На родине, в нашем Кривом Роге.
Они решили это сделать – и заявили это со всей определенностью и со всей прямотой, которые вообще им присущи, – без церемоний, – не просто по-дружески – вот, мол, мы, пожалуй, возьмемся, попробуем, рискнем, авось что-нибудь у нас и выйдет, а ежели нет – ты, брат, не взыщи, сам понимаешь, всякое бывает в нашей жизни, особенно в нынешней, – нет, они решили – потому что не могли не решить так, потому что многое, включая и то, что незачем знать другим, открыто им во мне, они решили – не для себя, не для меня, не для общих наших друзей-приятелей, они приняли это решение – для того, чтобы продлилось в мире дыхание речи, утвердился и окрепнул в мире свет ее.
Решение – во имя речи.
Речь – в книгах.
И они стали их издавать!

- _Задания_:
a - Воспроизведите фрагмент отрывка об издании книг от «Они решили это» до «Речь – в книгах.», включая обе границы.
b - Во имя чего, согласно отрывку об издании книг, было принято решение?
c - Продолжите отрывок об издании книг, начав сразу после его последней фразы.

- _Исходные данные_:
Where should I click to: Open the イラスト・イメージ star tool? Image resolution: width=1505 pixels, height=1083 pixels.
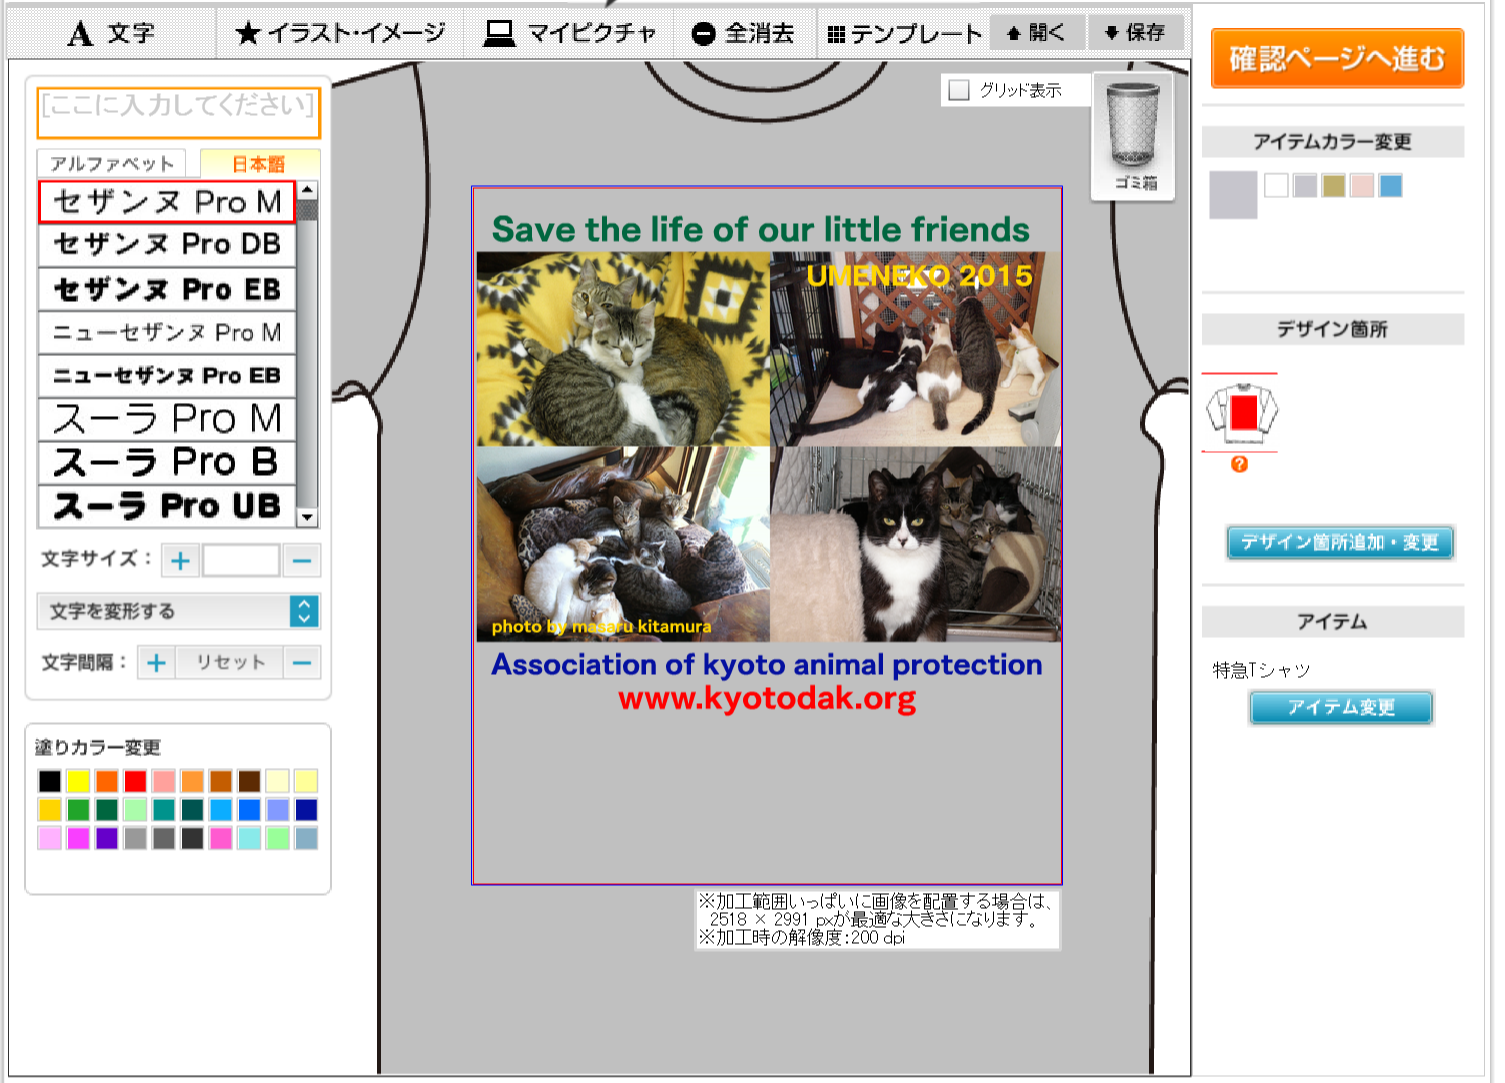coord(340,33)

- _Ответы к заданиям_:
a -
Они решили это сделать – и заявили это со всей определенностью и со всей прямотой, которые вообще им присущи, – без церемоний, – не просто по-дружески – вот, мол, мы, пожалуй, возьмемся, попробуем, рискнем, авось что-нибудь у нас и выйдет, а ежели нет – ты, брат, не взыщи, сам понимаешь, всякое бывает в нашей жизни, особенно в нынешней, – нет, они решили – потому что не могли не решить так, потому что многое, включая и то, что незачем знать другим, открыто им во мне, они решили – не для себя, не для меня, не для общих наших друзей-приятелей, они приняли это решение – для того, чтобы продлилось в мире дыхание речи, утвердился и окрепнул в мире свет ее.
Решение – во имя речи.
Речь – в книгах.

b - Во имя речи.

c -
Отнеслись они к этому с полной отдачей, с полнейшей отдачей, со всей серьезностью, каковая только была возможна, со сверхсерьезностью, потому что серьезнее просто не бывает.
Отнеслись они к этому бережно, сверхбережно, щепетильно, трепетно, преданно, с той деликатностью и с тем предельно сконцентрированным на конкретном деле, повышенным, требовательным, удвоенным, утроенным, удесятеренным, включившем в себя все сопутствующие хлопоты, все параллельно, а то и слишком неожиданно, возникающие вопросы, все треволнения и переживания, все накладки и невольные промахи, все сомнения и победы, какого-то уже эзотерического толка вниманием, которые теперь столь редки.
Не такие уж большие имелись у них возможности для того, чтобы заниматься книгоизданием, – что там скрывать! Да их почти и не было, этих возможностей, – так, немножко, чуть-чуть.
Своих житейских забот вон как хватало – дети, внуки, помощь им, бесконечные переживания, того – поддержать, того – выслушать, тех – прокормить, но это ведь как всегда, и это было для них тоже само собою разумеющимся, естественным, неотъемлемым от них.
Жить становилось все труднее. И это они слишком хорошо и отчетливо, даже острее, нежели другие, понимали. Однако никакие трудности их не остановили.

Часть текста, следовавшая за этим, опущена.